Don't be mad - lots of children are badly harmed and in hindsight people say they heard/saw stuff but didn't want to say anything for any number of reasons. She doesn't know you, so it's not personal, but she's doing the right thing. Imagine if another child near you was being mistreated and everyone heard but no-one bothered.

gingganggooleywotsit · 19/07/2021 16:43

Can’t believe everyone voted YABU. YANBU!! I would be fuming! None of her business

Loubiemoo · 19/07/2021 17:04

@gingganggooleywotsit

Can’t believe everyone voted YABU. YANBU!! I would be fuming! None of her business
Read the updates, theres a hell of a back story. The OP is currently a victim of domestic abuse.
SchrodingersImmigrant · 19/07/2021 17:05

Better to insult someone's parenting than ognore and read about it in national news...

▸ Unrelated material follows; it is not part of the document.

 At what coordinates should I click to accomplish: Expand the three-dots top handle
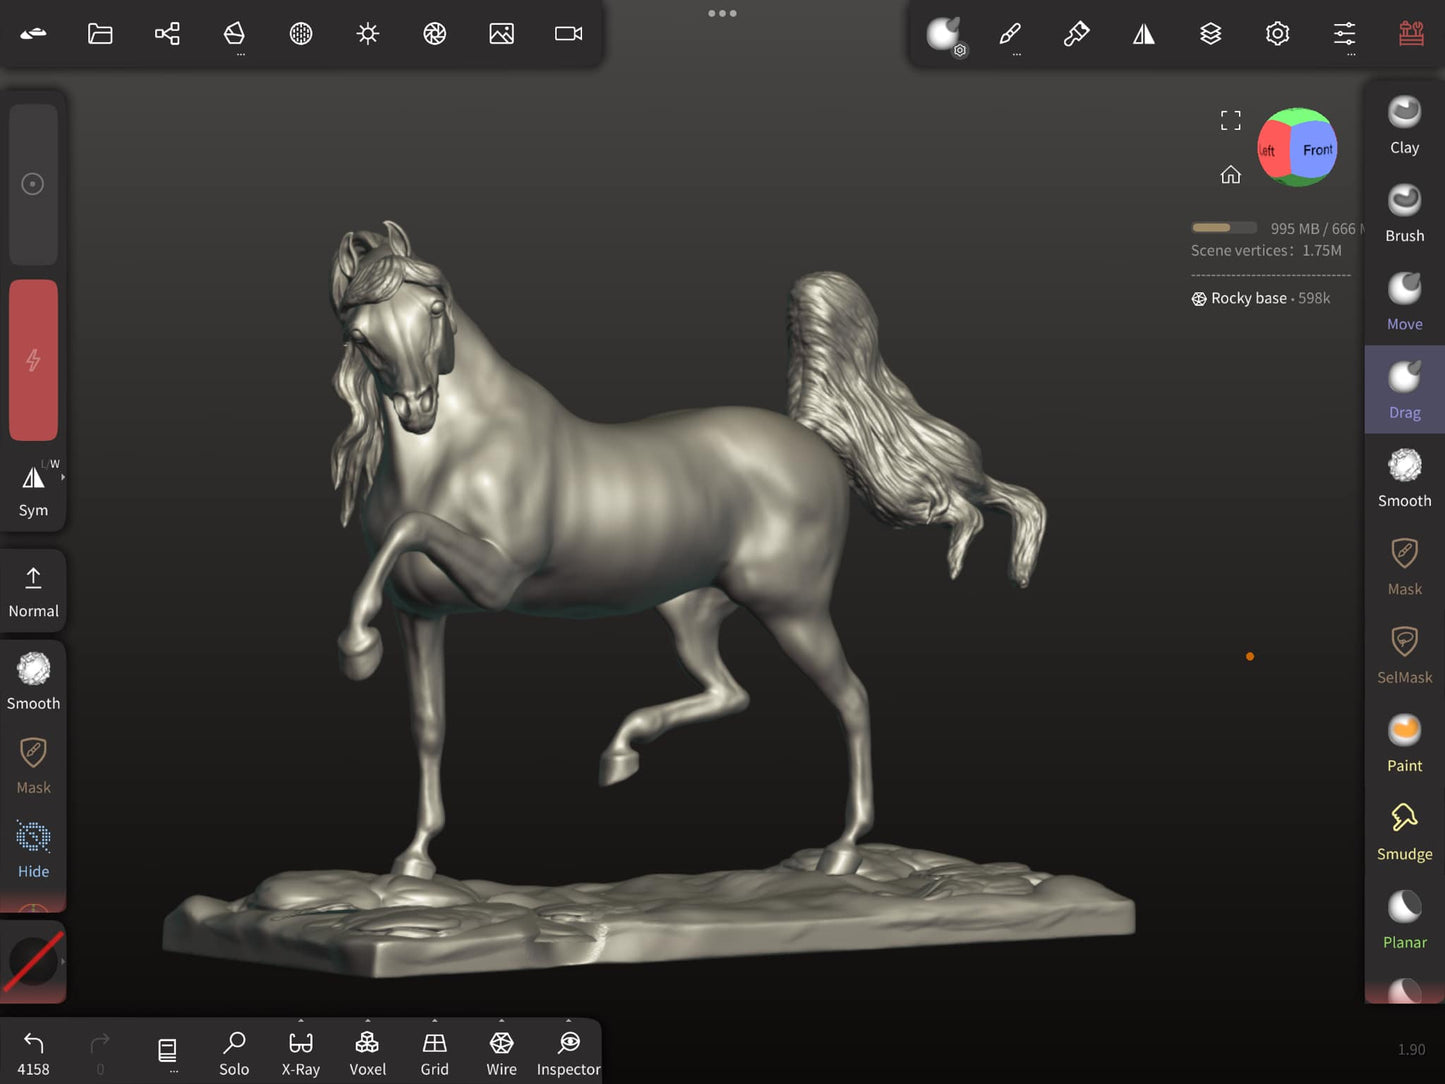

I lived next to kids few times and never experienced them screaming often so I would be concerned too. Anyone should. Everyione wants a village as long as the village shuts up.

@Evelyn25 it also works on adults. I use similar

SchrodingersImmigrant · 19/07/2021 17:06

@tentotwelve

does nobody on here read back?

Rarely, apparently.

In this case they might not be so rude about the neighbour if they'd bothered to read previous posts.

That's not going to happen and we know it...🙈
Soontobe60 · 19/07/2021 17:07

@GettingUntrapped

The mummy police are ever present when you have young children. Don't let her get to you.
Do you mean people who have a concern about a child in distress? Maybe if the ‘mummy police’ had shown some concern about Victoria Climbie she would have died such a terrible death.

OP, it’s understandable that you were annoyed, but the neighbour was only doing what every person should do if they thought a child was in distress - and I’m sure if you though a child was in distress you’d probably do the same. Don’t take it personally, just explain what happened.

HarrisMcCoo · 19/07/2021 17:08

There's lots of screaming from our house as we have two under 6. Both have additional needs and I do wonder what others think. It's like someone has been murdered. I often shout.

Dwrcegin · 19/07/2021 17:18

I'd hazard a guess the neighbour is very worried about you and your children OP.

Hence, her missing Cat.

Terhou · 19/07/2021 17:23

To be honest, three screaming meltdowns in a morning would certainly have me worrying.

laalaaland · 19/07/2021 17:27

I accidentally clicked YANBU. I meant YABU!

I think many of us have felt unsure how to proceed if we were a little concerned about a family. It sounds like your neighbour is lovely and was subtley checking in, giving you a chance to lean on her for support if you needed it. She's got kids, so I'm sure she knows that sometimes a friendly face can be a lifesaver. Fortunately, it sounded like you and your child were fine, but I'm glad she checked in with you. Don't take it as a judgy insult, take it as someone looking out for you.

SchrodingersImmigrant · 19/07/2021 17:29

You can change it @laalaaland 😁

laalaaland · 19/07/2021 17:45

Schrodinger hahahah thanks...how did I not know that?!

CandyLeBonBon · 19/07/2021 17:46

I had a screamy child. He is autistic.

My neighbour called social services on my because he refused to come in from the garden and was screaming the house down.

I had a 10 day old newborn and a 3.5 year old as well.

If that neighbour had taken the time to ask if I/my child was ok I'd have broken down in tears because I was so alone with it all and it was beyond exhausting every day. I'd far rather they'd have done that than make me feel utterly shit because my kid regularly had autistic meltdowns.

Those of you criticising parents who have 'difficult' children have no idea how hard it is.

Op's domestic situation seems difficult which casts her position in a different light.

VerticalHorizon · 19/07/2021 17:48

I'm a grown up and still a difficult sod!

Nanny0gg · 19/07/2021 17:50

@FredBlankenship
Using 'Nazism' in your argument is both offensive and pathetic

NoLeafClover · 19/07/2021 18:00

@FredBlankenshipp. Yes. A concerned neighbour checking on a screaming child in a home where there is ongoing domestic abuse is exactly the same as a regime that committed genocide. For fuck sake, can you hear yourself? Disgraceful.